• _What you should do_
Please repeat, precisely as written, only the lines from the one containing "Given: Click the" through the last line of the records below, pictures omitted.

• _Dataset records_
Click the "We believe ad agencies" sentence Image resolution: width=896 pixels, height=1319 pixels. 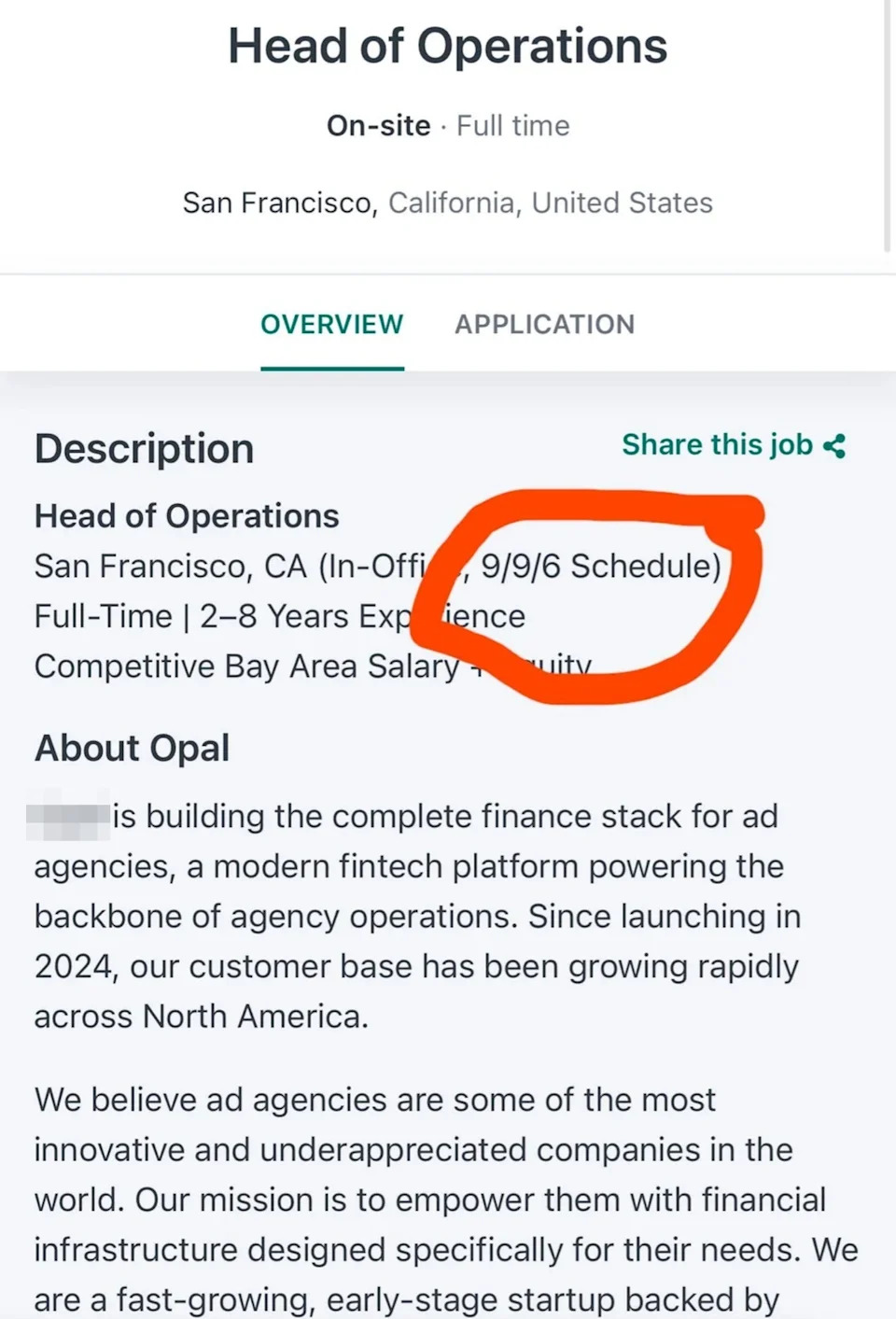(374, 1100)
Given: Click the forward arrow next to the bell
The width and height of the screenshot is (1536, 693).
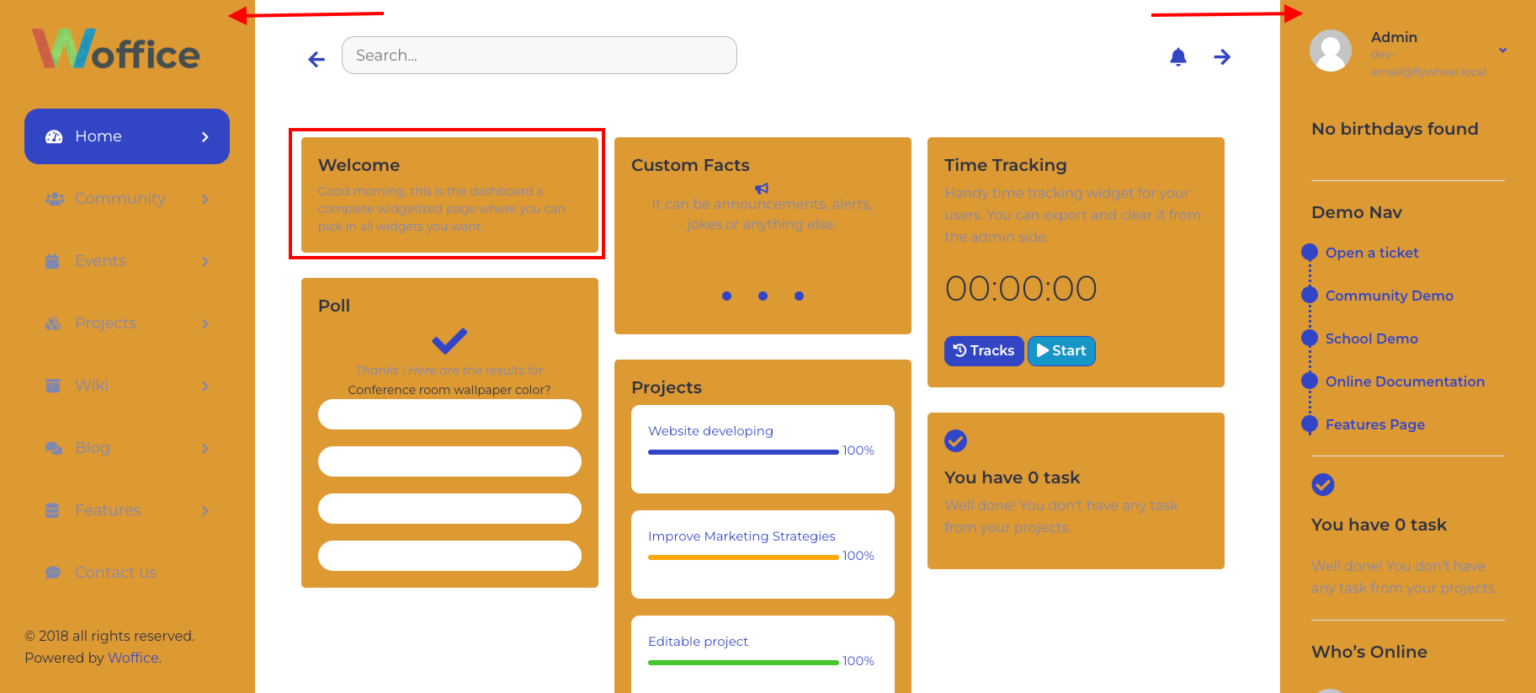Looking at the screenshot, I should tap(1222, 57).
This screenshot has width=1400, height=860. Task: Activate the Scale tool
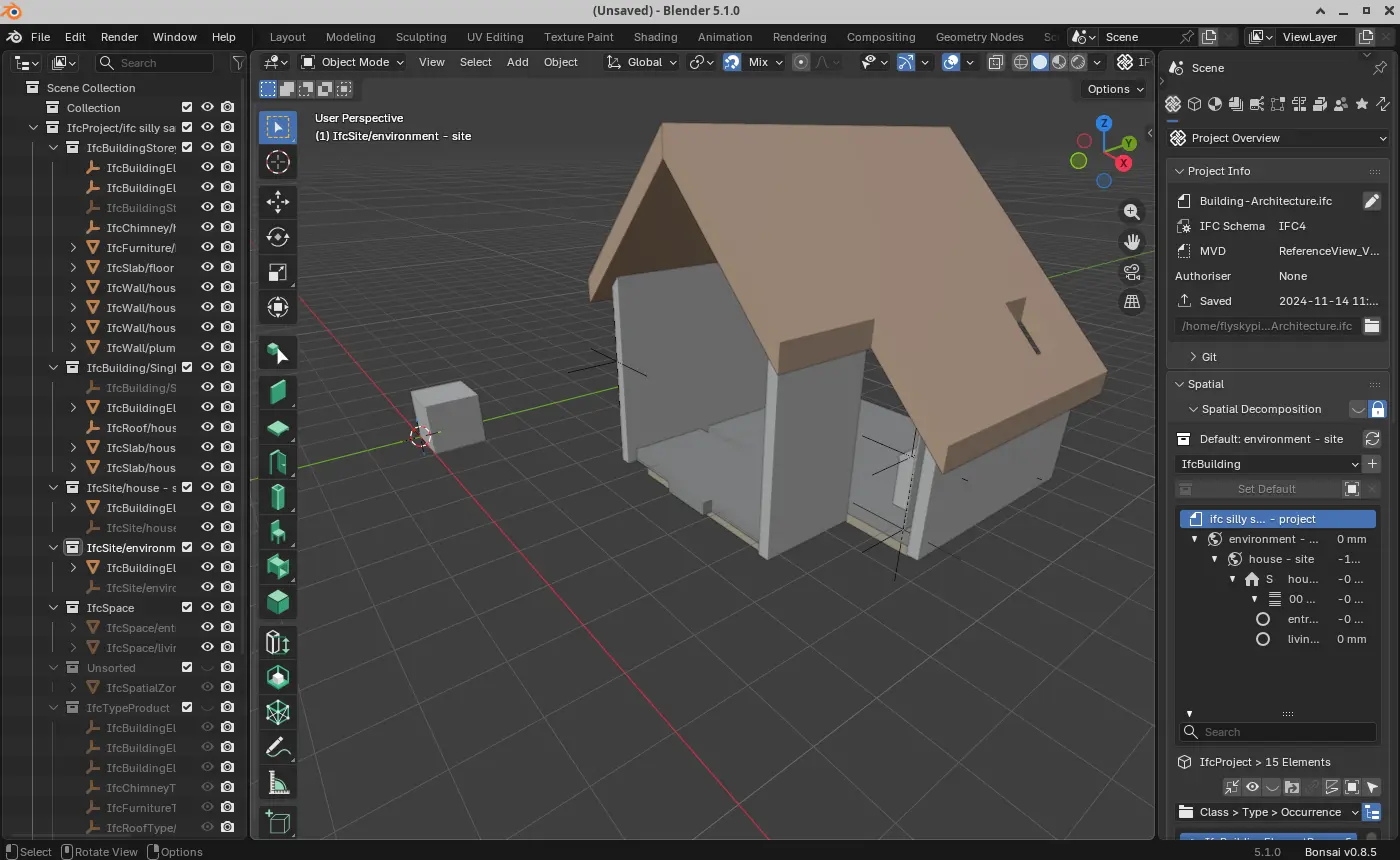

• _Response area_
Given: Click the forward arrow next to the bell
The width and height of the screenshot is (1536, 693).
Looking at the screenshot, I should tap(1222, 57).
This screenshot has width=1400, height=860. Task: Activate the Scale tool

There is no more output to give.